__Your objective__:
The line containing "Enable the СРАЗУ availability checkbox" marks the start; please restate exactly that line and only the lines following it through the end of the material below.

__Study material__:
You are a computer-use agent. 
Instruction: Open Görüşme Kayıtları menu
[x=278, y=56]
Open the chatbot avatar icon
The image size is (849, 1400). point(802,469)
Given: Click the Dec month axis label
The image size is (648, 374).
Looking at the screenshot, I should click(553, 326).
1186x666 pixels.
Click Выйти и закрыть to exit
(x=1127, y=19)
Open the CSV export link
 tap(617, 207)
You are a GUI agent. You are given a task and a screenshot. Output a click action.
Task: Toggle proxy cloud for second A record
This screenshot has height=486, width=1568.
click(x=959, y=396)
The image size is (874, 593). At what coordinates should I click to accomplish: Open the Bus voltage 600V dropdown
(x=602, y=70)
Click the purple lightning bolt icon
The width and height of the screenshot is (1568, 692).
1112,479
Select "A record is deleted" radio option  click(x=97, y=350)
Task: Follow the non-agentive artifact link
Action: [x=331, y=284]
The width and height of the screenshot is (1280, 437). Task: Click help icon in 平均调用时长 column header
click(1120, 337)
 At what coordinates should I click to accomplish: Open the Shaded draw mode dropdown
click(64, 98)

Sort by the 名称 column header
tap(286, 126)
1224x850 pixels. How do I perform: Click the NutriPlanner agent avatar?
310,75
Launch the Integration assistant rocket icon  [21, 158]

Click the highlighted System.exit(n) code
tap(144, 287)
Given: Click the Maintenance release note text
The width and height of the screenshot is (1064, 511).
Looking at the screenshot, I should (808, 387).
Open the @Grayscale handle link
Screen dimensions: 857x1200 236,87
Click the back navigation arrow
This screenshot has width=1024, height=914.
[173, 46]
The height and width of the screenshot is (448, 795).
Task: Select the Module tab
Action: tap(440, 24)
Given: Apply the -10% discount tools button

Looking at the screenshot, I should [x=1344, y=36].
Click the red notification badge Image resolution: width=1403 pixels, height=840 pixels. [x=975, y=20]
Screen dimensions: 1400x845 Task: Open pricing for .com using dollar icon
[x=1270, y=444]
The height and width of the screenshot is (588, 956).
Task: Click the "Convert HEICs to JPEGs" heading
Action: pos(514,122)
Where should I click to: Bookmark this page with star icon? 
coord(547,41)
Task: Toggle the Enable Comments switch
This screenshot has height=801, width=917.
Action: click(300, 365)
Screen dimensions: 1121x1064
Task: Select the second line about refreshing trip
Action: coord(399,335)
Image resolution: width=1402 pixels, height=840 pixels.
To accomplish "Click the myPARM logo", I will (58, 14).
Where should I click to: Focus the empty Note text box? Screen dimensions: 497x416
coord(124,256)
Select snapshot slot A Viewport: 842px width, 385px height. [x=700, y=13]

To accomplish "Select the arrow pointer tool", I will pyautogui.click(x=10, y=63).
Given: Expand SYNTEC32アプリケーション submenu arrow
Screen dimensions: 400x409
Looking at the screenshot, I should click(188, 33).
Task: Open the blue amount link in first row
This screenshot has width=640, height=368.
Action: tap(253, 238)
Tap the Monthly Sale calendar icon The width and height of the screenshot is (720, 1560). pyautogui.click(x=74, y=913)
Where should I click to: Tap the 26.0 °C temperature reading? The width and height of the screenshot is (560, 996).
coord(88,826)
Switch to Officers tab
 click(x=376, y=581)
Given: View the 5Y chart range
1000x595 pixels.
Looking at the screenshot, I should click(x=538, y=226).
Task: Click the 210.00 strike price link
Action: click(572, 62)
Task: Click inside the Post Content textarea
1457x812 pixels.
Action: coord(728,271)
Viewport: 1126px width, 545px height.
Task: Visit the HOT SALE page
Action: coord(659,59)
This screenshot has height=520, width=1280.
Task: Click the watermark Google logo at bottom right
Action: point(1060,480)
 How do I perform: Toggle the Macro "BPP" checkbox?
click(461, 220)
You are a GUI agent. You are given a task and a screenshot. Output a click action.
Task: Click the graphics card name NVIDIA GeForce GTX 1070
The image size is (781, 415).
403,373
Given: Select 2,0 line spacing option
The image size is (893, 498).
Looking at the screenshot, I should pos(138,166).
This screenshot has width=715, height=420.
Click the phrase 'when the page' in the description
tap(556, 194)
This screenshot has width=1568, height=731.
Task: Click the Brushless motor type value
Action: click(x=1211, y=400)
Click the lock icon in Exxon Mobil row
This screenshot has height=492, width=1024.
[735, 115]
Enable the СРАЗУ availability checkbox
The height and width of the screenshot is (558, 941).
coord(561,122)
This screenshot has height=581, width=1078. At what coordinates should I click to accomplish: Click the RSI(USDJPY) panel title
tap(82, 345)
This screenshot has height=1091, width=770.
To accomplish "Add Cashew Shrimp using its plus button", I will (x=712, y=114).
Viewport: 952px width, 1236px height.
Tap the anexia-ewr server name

__Output for this exercise__:
Enable the СРАЗУ availability checkbox
The height and width of the screenshot is (558, 941).
coord(561,122)
This screenshot has height=581, width=1078. At what coordinates should I click to accomplish: Click the RSI(USDJPY) panel title
tap(82, 345)
This screenshot has height=1091, width=770.
To accomplish "Add Cashew Shrimp using its plus button", I will (x=712, y=114).
Viewport: 952px width, 1236px height.
Tap the anexia-ewr server name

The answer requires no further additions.